**Dataset excerpts**
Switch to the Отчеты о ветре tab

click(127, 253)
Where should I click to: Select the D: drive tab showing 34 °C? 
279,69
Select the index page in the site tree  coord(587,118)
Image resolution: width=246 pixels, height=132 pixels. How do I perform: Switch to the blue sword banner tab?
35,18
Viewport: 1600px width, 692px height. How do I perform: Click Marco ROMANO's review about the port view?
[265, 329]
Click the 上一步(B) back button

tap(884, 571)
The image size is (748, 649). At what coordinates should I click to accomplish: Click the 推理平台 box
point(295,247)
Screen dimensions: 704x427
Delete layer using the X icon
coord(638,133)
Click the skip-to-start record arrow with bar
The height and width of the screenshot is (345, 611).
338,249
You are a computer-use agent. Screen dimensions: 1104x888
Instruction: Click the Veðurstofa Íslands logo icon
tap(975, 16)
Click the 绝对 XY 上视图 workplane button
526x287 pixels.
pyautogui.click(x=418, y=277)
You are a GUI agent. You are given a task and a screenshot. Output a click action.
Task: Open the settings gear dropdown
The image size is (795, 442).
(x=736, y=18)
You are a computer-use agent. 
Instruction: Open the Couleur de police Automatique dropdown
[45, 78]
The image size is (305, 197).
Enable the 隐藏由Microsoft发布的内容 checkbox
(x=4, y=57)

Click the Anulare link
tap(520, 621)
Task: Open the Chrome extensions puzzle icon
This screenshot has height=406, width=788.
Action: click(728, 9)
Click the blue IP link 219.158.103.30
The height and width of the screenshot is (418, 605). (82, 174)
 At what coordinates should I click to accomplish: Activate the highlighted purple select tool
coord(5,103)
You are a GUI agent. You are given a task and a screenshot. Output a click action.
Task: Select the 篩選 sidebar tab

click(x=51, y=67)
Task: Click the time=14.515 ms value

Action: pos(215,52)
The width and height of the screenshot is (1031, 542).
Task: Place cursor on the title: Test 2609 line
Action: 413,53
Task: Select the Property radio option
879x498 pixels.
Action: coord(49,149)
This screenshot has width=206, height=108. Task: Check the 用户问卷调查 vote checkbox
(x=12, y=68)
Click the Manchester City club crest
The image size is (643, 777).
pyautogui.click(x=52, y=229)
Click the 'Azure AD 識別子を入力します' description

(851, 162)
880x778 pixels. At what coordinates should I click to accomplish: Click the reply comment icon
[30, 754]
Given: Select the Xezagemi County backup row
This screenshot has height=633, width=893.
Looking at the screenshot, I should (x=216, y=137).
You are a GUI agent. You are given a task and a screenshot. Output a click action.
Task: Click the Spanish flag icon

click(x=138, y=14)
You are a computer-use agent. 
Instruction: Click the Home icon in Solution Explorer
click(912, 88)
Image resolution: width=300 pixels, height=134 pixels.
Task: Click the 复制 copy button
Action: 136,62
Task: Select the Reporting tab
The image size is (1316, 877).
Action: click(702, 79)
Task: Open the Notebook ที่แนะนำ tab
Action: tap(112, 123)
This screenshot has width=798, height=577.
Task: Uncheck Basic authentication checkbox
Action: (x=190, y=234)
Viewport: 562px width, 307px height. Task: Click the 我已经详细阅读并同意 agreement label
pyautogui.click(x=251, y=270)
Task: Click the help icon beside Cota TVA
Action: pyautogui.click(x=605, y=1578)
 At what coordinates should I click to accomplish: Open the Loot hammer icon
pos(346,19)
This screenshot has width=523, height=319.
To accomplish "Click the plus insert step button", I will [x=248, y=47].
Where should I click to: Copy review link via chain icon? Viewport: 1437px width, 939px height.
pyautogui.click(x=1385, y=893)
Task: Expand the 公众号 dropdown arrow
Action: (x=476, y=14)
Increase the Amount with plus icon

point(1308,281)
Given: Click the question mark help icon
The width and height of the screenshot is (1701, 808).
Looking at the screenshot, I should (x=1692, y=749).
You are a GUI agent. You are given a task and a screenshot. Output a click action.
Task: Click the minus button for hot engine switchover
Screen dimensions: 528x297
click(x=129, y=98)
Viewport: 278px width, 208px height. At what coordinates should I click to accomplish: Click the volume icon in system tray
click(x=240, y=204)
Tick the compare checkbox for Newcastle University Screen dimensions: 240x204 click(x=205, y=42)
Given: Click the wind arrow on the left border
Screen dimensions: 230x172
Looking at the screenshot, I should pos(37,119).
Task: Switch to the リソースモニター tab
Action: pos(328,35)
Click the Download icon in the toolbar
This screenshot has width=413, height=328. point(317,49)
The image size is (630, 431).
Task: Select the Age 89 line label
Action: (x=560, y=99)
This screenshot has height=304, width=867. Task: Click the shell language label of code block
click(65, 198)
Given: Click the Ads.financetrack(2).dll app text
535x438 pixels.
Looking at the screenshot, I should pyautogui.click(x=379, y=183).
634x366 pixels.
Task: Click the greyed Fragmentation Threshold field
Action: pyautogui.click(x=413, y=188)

**Work task**
Every record, restated word for word, should make up your reply.

**Expected output**
Switch to the Отчеты о ветре tab

click(127, 253)
Where should I click to: Select the D: drive tab showing 34 °C? 
279,69
Select the index page in the site tree  coord(587,118)
Image resolution: width=246 pixels, height=132 pixels. How do I perform: Switch to the blue sword banner tab?
35,18
Viewport: 1600px width, 692px height. How do I perform: Click Marco ROMANO's review about the port view?
[265, 329]
Click the 上一步(B) back button

tap(884, 571)
The image size is (748, 649). At what coordinates should I click to accomplish: Click the 推理平台 box
point(295,247)
Screen dimensions: 704x427
Delete layer using the X icon
coord(638,133)
Click the skip-to-start record arrow with bar
The height and width of the screenshot is (345, 611).
338,249
You are a computer-use agent. Screen dimensions: 1104x888
Instruction: Click the Veðurstofa Íslands logo icon
tap(975, 16)
Click the 绝对 XY 上视图 workplane button
526x287 pixels.
pyautogui.click(x=418, y=277)
You are a GUI agent. You are given a task and a screenshot. Output a click action.
Task: Open the settings gear dropdown
The image size is (795, 442).
(x=736, y=18)
You are a computer-use agent. 
Instruction: Open the Couleur de police Automatique dropdown
[45, 78]
The image size is (305, 197).
Enable the 隐藏由Microsoft发布的内容 checkbox
(x=4, y=57)

Click the Anulare link
tap(520, 621)
Task: Open the Chrome extensions puzzle icon
This screenshot has height=406, width=788.
Action: click(728, 9)
Click the blue IP link 219.158.103.30
The height and width of the screenshot is (418, 605). (82, 174)
 At what coordinates should I click to accomplish: Activate the highlighted purple select tool
coord(5,103)
You are a GUI agent. You are given a task and a screenshot. Output a click action.
Task: Select the 篩選 sidebar tab

click(x=51, y=67)
Task: Click the time=14.515 ms value

Action: pos(215,52)
The width and height of the screenshot is (1031, 542).
Task: Place cursor on the title: Test 2609 line
Action: 413,53
Task: Select the Property radio option
879x498 pixels.
Action: coord(49,149)
This screenshot has width=206, height=108. Task: Check the 用户问卷调查 vote checkbox
(x=12, y=68)
Click the Manchester City club crest
The image size is (643, 777).
pyautogui.click(x=52, y=229)
Click the 'Azure AD 識別子を入力します' description

(851, 162)
880x778 pixels. At what coordinates should I click to accomplish: Click the reply comment icon
[30, 754]
Given: Select the Xezagemi County backup row
This screenshot has height=633, width=893.
Looking at the screenshot, I should (x=216, y=137).
You are a GUI agent. You are given a task and a screenshot. Output a click action.
Task: Click the Spanish flag icon

click(x=138, y=14)
You are a computer-use agent. 
Instruction: Click the Home icon in Solution Explorer
click(912, 88)
Image resolution: width=300 pixels, height=134 pixels.
Task: Click the 复制 copy button
Action: 136,62
Task: Select the Reporting tab
The image size is (1316, 877).
Action: click(702, 79)
Task: Open the Notebook ที่แนะนำ tab
Action: tap(112, 123)
This screenshot has width=798, height=577.
Task: Uncheck Basic authentication checkbox
Action: (x=190, y=234)
Viewport: 562px width, 307px height. Task: Click the 我已经详细阅读并同意 agreement label
pyautogui.click(x=251, y=270)
Task: Click the help icon beside Cota TVA
Action: pyautogui.click(x=605, y=1578)
 At what coordinates should I click to accomplish: Open the Loot hammer icon
pos(346,19)
This screenshot has width=523, height=319.
To accomplish "Click the plus insert step button", I will [x=248, y=47].
Where should I click to: Copy review link via chain icon? Viewport: 1437px width, 939px height.
pyautogui.click(x=1385, y=893)
Task: Expand the 公众号 dropdown arrow
Action: (x=476, y=14)
Increase the Amount with plus icon

point(1308,281)
Given: Click the question mark help icon
The width and height of the screenshot is (1701, 808).
Looking at the screenshot, I should (x=1692, y=749).
You are a GUI agent. You are given a task and a screenshot. Output a click action.
Task: Click the minus button for hot engine switchover
Screen dimensions: 528x297
click(x=129, y=98)
Viewport: 278px width, 208px height. At what coordinates should I click to accomplish: Click the volume icon in system tray
click(x=240, y=204)
Tick the compare checkbox for Newcastle University Screen dimensions: 240x204 click(x=205, y=42)
Given: Click the wind arrow on the left border
Screen dimensions: 230x172
Looking at the screenshot, I should pos(37,119).
Task: Switch to the リソースモニター tab
Action: pos(328,35)
Click the Download icon in the toolbar
This screenshot has width=413, height=328. point(317,49)
The image size is (630, 431).
Task: Select the Age 89 line label
Action: (x=560, y=99)
This screenshot has height=304, width=867. Task: Click the shell language label of code block
click(65, 198)
Given: Click the Ads.financetrack(2).dll app text
535x438 pixels.
Looking at the screenshot, I should pyautogui.click(x=379, y=183).
634x366 pixels.
Task: Click the greyed Fragmentation Threshold field
Action: pyautogui.click(x=413, y=188)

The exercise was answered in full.